We moeten Jezus zoeken onder de levenden, onze ogen richten naar zijn aanwezigheid, ons door Hem bij name laten roepen, zijn Licht in ons en door ons laten schijnen en zelf levende tekens van zijn aanwezigheid worden.

Het is deze lange tocht die Maria Magdalena 2.000 jaar voor ons heeft afgelegd: van ziekte naar gezondheid, van Galilea naar Je­ruzalem, van de kruisdood naar het lege graf, en tenslotte van rou­wende in de duisternis naar vreug­debode van het Licht.

Verschijning aan Maria Magdalena

(Johannes 20: 11-18)

Maria echter stond buiten bij het graf te huilen. En ter­wijl ze zo huilde, wierp ze een blik in het graf en zag daar twee in het wit geklede engelen zitten, de een aan het hoofdeinde, de ander aan het voeteinde van de plaats waar Jezus had gelegen. Ze spraken haar aan: Waarom huilt u zo? Ze antwoordde: Ze heb­ben mijn Heer weggehaald en ik weet niet waar ze Hem gelegd hebben. NA deze klacht keerde ze zich om en zag Jezus staan, maar ze wist niet dat het Jezus was. Jezus vroeg: „Waarom huilt u zo? Zoekt u iemand ?" In de mening dat het de tuinman was zei ze: „Heer, als u Hem soms hebt weggenomen, zeg me dan waar u Hem gelegd hebt; dan kan ik Hem laten halen.

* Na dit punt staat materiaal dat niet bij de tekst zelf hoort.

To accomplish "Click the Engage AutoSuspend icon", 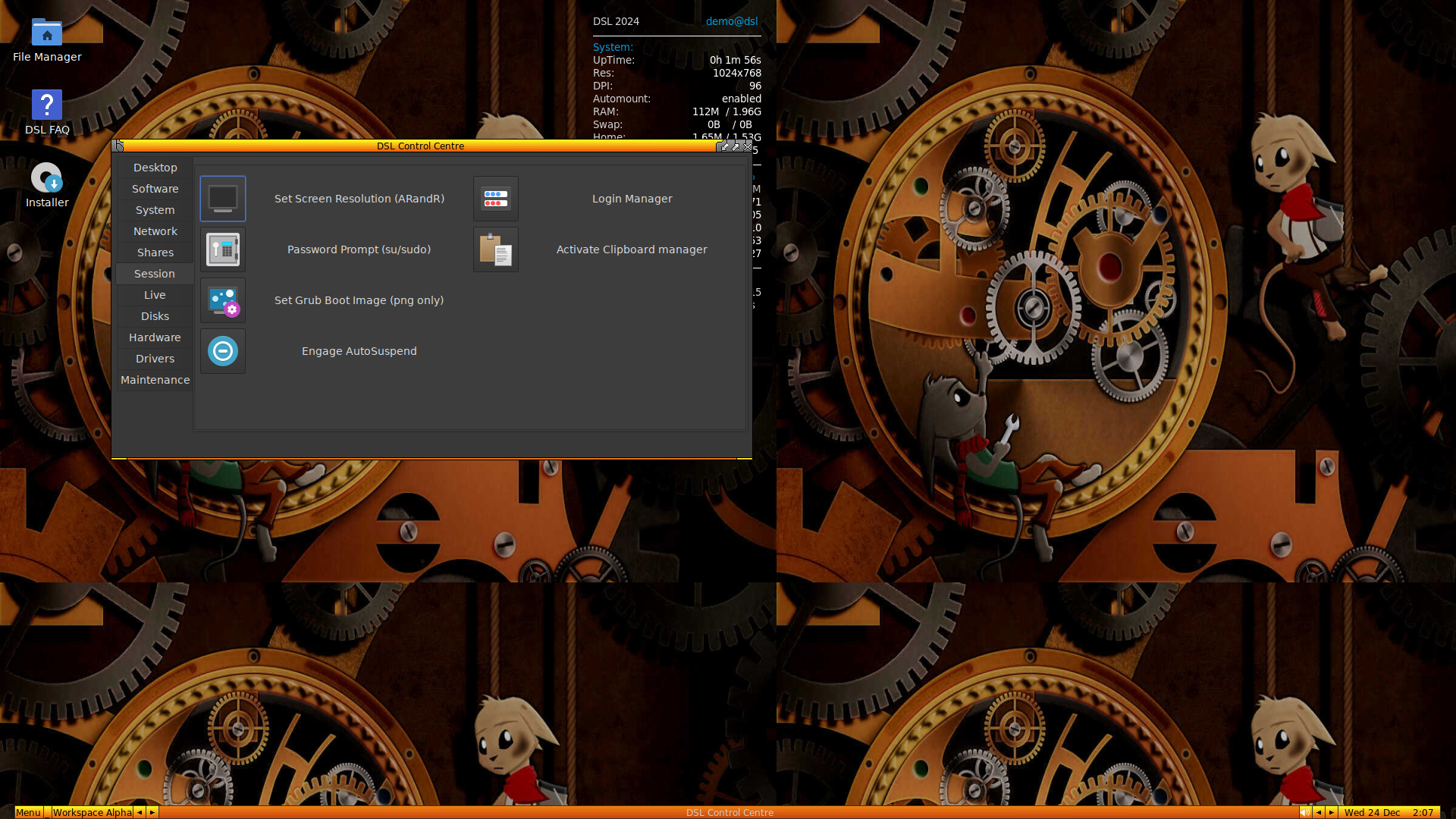I will 223,351.
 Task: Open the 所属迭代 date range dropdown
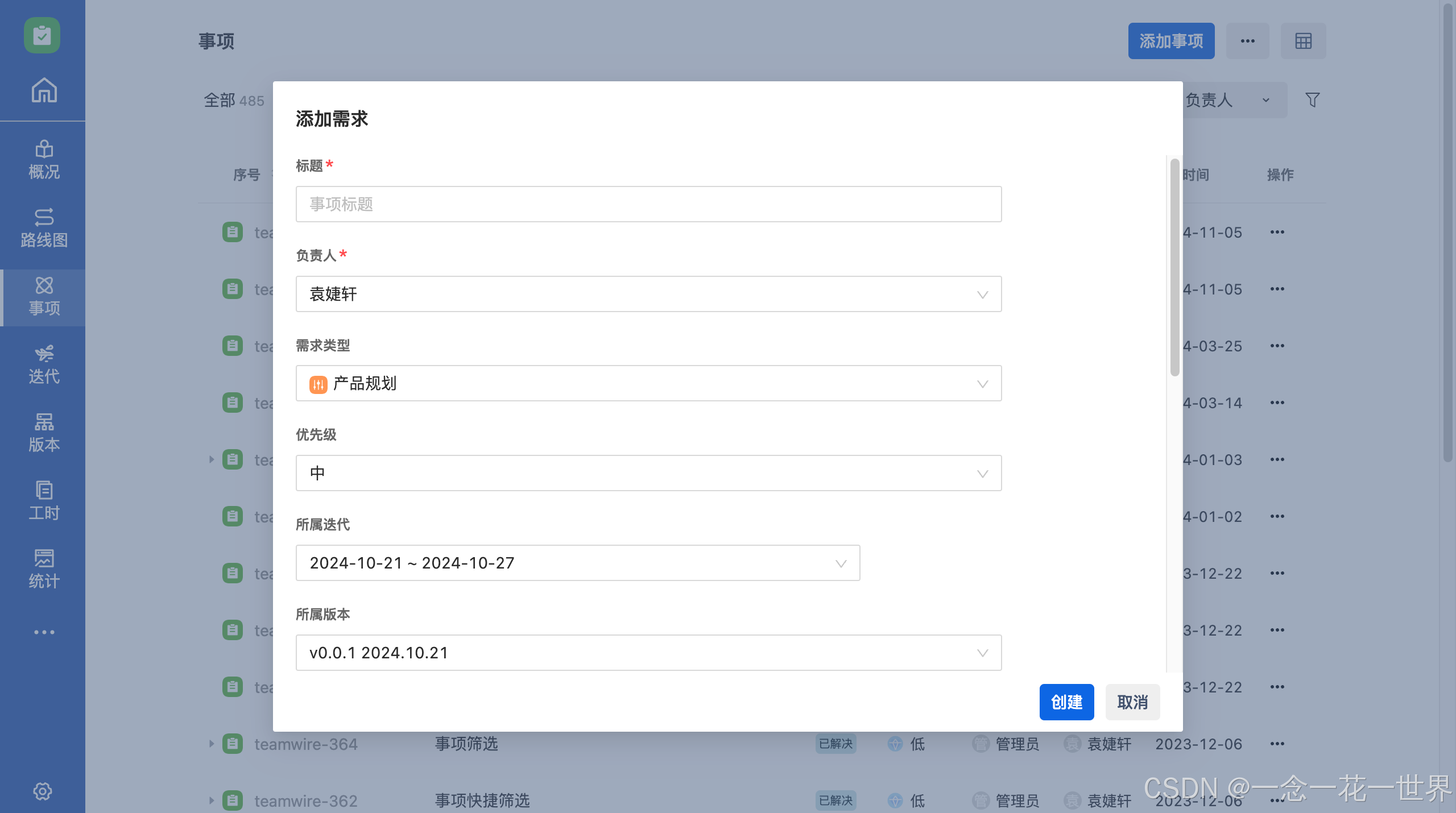(x=577, y=563)

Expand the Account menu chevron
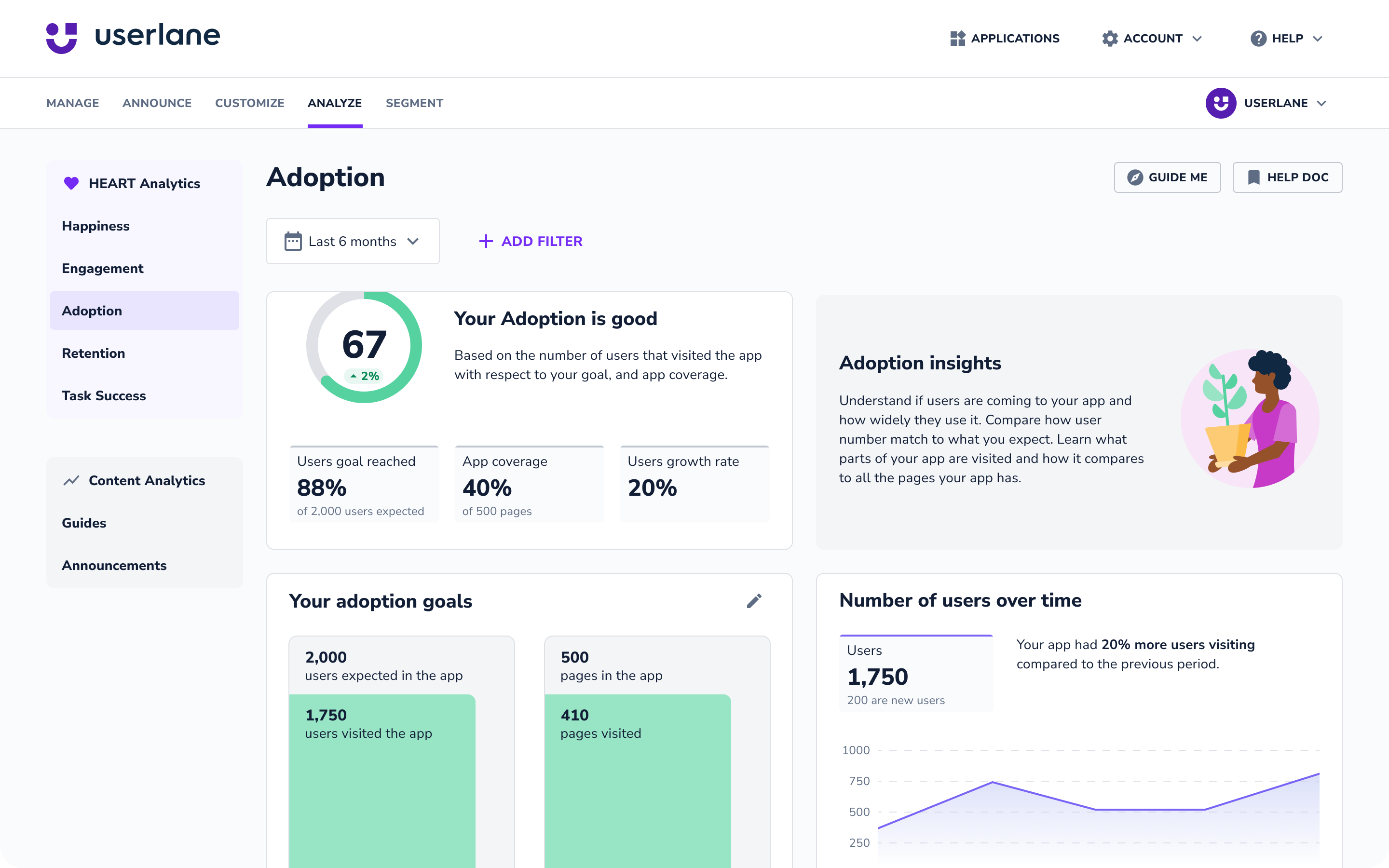point(1198,39)
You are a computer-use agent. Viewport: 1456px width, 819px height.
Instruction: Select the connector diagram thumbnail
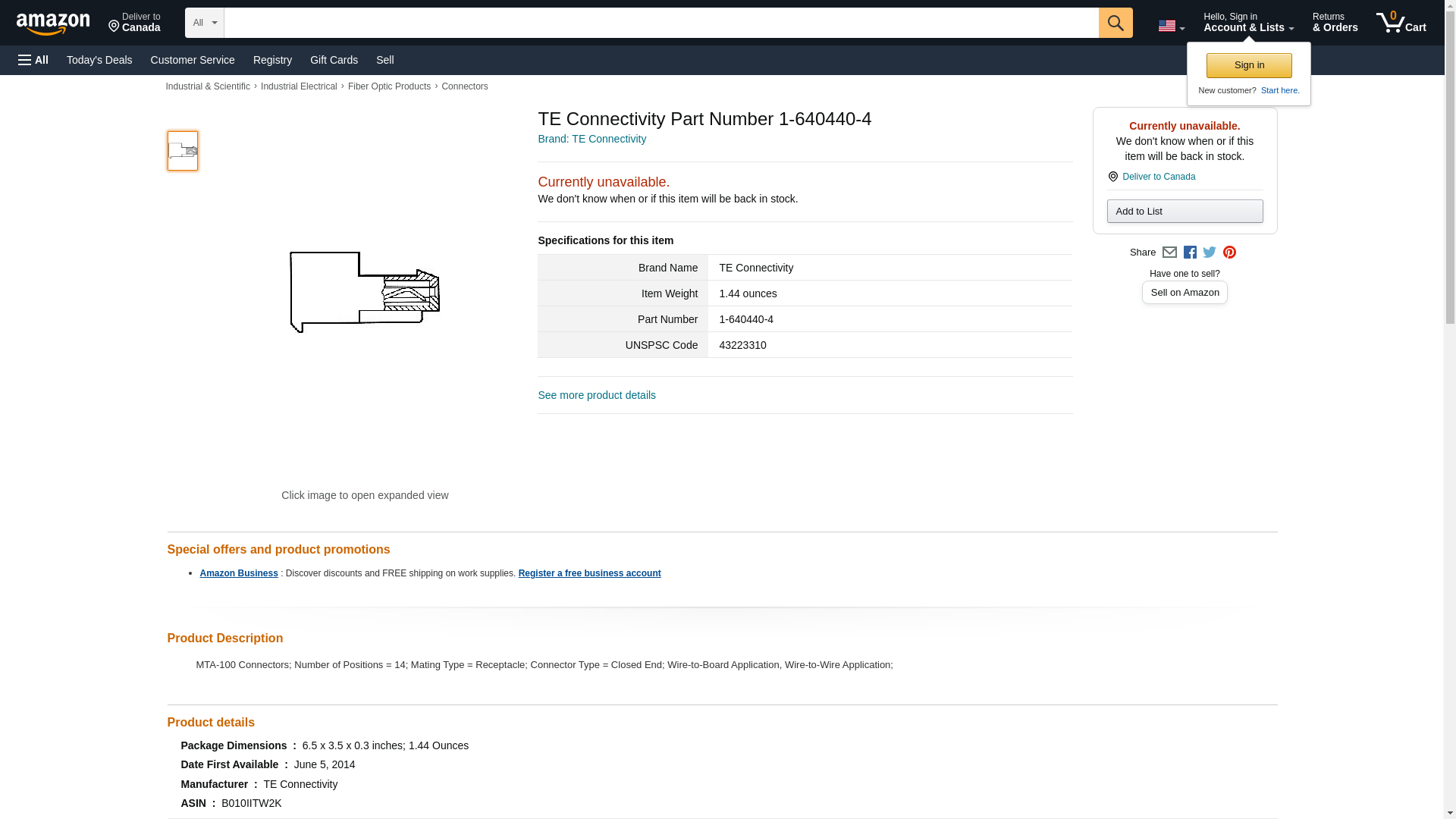point(182,151)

Jezus zei: Maria! Ze keerde zich nu naar hem toe en zei: Rabboeni! (Dat is het He­breeuws voor: Mijn leraar.) Jezus zei: Houd me niet vast, Ik moet nog opstijgen naar de Vader. Ga liever naar mijn broeders en zeg hun: Ik stijg op naar mijn Vader die ook jullie Vader is, naar mijn God die ook jullie God is. Daarop ging Maria Magdalena met haar bood­schap naar de leerlingen: Ik heb de Heer gezien, zei ze en ze vertelde hun wat Hij tegen haar gezegd had.